Nieco inną kwestią jest sprawa tego, czy nowy laptop, telefon, markowe buty, czy też najnowszy gadżet należą się naszym dzieciom. I to tylko dlatego, że wszyscy to mają i wypada, żeby i one to miały. Jakiś czas temu przeczytałam słowa psychologa dziecięcego, który podsumowując kuriozum dzisiejszego konsumpcjonistycznego stylu życia, powiedział: „Jedyną rzeczą, jaka należy się dzieciom, jest miłość rodziców”. Miłość można wyrażać na wiele sposobów, jednak nie można jej mylić z zapewnianiem dzieciom wszelakiej maści zabawek, gadżetów czy też markowych ciuchów. Przecież szczęścia nie można kupić za pieniądze. Zasypywanie dziecka dobrami sprawia, że zaczyna ono uosabiać miłość z prezentami, rzeczami i materializmem. Oczywiście, że drobny prezent może być wyrazem naszej miłości, jednak musi nam towarzyszyć przekonanie, że miłości nie można kupić. Co należy się naszym dzieciom? Nasza miłość – tak. Gadżety, markowe ciuchy, wypasione zabawki, wakacje w okazywało hotelu – nie. Oczywiście nie oznacza to, że nasze pociechy nie mogą kupić sobie czegoś, co jest na topie, a co im się podoba. Ale niech zakup tej rzeczy wiąże się z wyrzeczeniem i rezygnacją z innych rzeczy, z oszczędzaniem pieniędzy przez dłuższy czas.
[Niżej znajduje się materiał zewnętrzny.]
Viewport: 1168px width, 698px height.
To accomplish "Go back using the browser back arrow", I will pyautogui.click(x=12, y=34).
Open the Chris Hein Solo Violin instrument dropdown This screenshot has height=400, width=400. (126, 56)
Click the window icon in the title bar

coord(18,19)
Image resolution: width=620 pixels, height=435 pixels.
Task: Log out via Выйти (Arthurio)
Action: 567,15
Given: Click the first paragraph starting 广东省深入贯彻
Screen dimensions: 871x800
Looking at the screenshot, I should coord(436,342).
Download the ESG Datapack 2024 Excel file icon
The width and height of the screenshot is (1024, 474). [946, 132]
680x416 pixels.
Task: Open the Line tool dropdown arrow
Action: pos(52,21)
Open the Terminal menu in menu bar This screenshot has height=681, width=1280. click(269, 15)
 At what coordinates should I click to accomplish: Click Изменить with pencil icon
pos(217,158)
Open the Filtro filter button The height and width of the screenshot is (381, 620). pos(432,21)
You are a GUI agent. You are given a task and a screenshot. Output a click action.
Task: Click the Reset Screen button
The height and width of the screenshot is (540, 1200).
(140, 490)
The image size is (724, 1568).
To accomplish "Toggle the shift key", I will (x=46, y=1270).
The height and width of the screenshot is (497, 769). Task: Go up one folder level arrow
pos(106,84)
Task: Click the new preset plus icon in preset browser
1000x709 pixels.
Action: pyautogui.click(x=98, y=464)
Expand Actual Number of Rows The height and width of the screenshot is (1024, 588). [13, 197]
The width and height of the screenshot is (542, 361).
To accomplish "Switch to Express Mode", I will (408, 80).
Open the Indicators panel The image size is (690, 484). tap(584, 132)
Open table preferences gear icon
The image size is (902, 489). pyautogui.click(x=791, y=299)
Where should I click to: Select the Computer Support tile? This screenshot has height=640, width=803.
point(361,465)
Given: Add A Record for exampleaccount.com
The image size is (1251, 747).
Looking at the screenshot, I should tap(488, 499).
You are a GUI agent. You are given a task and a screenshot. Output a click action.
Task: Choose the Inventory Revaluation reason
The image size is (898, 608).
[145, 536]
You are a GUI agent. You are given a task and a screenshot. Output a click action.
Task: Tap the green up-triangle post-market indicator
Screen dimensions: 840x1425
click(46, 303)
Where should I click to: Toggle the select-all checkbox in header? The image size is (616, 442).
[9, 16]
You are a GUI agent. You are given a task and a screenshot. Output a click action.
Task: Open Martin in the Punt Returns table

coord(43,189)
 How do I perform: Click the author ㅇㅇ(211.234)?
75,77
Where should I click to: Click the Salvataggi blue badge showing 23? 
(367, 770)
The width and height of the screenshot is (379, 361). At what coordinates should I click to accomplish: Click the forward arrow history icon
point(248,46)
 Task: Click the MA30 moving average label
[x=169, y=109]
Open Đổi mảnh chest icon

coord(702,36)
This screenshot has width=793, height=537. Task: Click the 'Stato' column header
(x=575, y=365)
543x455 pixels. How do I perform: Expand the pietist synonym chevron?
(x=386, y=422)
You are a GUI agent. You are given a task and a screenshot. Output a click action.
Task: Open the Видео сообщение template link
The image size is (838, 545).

Kiedy nasz syn zapragnął kupić sobie markowe buty, myślałam, że spadnę z krzesła, kiedy usłyszałam o ich cenie. Po rozmowie z mężem zdecydowaliśmy, że jeśli naszemu synowi tak bardzo zależy na zakupie tych butów, będzie musiał na nie zaoszczędzić i zapracować. Po roku oszczędzania i zdobyciu stypendium za wyniki w nauce nasz syn kupił wymarzone buty. Kosztowały nie tylko dużo pieniędzy, ale i pracy, jak i rezygnacji z wielu innych rzeczy. 

Szczęście nade wszystko

Pragniemy uchronić nasze dzieci przed zmartwieniami, smutkami, nudą, brakiem przyjaciół, poczuciem wykluczenia, poczuciem niesprawiedliwości. Celem życia staje się dla nas uszczęśliwianie naszych dzieci, a nie wychowywanie ich na dobrych, wdzięcznych ludzi. Zapominamy o tym, że prędzej czy później doświadczą one zranienia, bólu, samotności, niesprawiedliwości. I co się wtedy stanie? Jak sobie z tym poradzą? Do kogo udadzą się po poradę? Czy uda im się przetrwać ten trudny czas? A może stwierdzą, że takie życie nie ma sensu i nie warto się starać i walczyć z wiatrakami? Oby nie. Oby przeszkody stały się dla nich życiową lekcją pokory, szkołą charakteru, dzięki której wyrosną na dojrzalszych i bardziej wdzięcznych osobników.  

Wdzięczność

W zeszłym tygodniu do mojego męża zadzwonił kolega z pracy, który nie mógł dostać w całym województwie leku dla żony cierpiącej na depresję poporodową. Była późna godzina wieczorna i chcieliśmy spędzić trochę czasu całą rodziną. Okazało się, że lek, którego poszukiwał znajomy mojego małżonka, był dostępny w aptece znajdującej się około trzydziestu kilometrów od naszego miejsca zamieszkania. Mój mąż bez większego zastanowienia wsiadł do samochodu i pojechał po potrzebne lekarstwo. Nasze dzieci nie do końca były zadowolone z tego faktu, bo przecież mieliśmy spędzić ten wieczór razem. Wydawało się, że wiedzą, że sytuacja jest wyjątkowa i nie trzeba im tłumaczyć dokonanej przez ich tatę decyzji. Co więcej, sama poczułam lekką nutkę niezadowolenia. W końcu to miał być nasz wieczór rodzinny. Zawstydziłam się, że odezwał się we mnie egoizm. Dlaczego miałabym się dziwić dzieciom? Nie zamierzam stawiać mojego męża na piedestale (choć może powinnam), ale po chwili namysłu poczułam lekką dumę. Co więcej, tego samego wieczoru, po powrocie męża do domu oraz po nadaniu przez niego paczki koledze, pochwaliłam go przed dziećmi, podkreślając, że to, co zrobił wymagało charakteru i było postawą godną naśladowania. Ani mi samej, ani naszym dzieciom nic się nie należało, a jednak poczuliśmy niezadowolenie, że nasze zachcianki nie zostały spełnione. Ostatecznie pojawiła się wdzięczność za to, że sami jesteśmy zdrowi i nie potrzebujemy lekarstw i za to, że wszyscy mogliśmy z tej sytuacji wyciągnąć ważną lekcję. Nie wszystko się należy. Powiem więcej – nic się nie należy, poza wdzięcznością.   

Ewelina Heine

„Pielgrzym” [28 kwietnia i 5 maja 2024 R. XXXV Nr 9 (898)], str. 20-22.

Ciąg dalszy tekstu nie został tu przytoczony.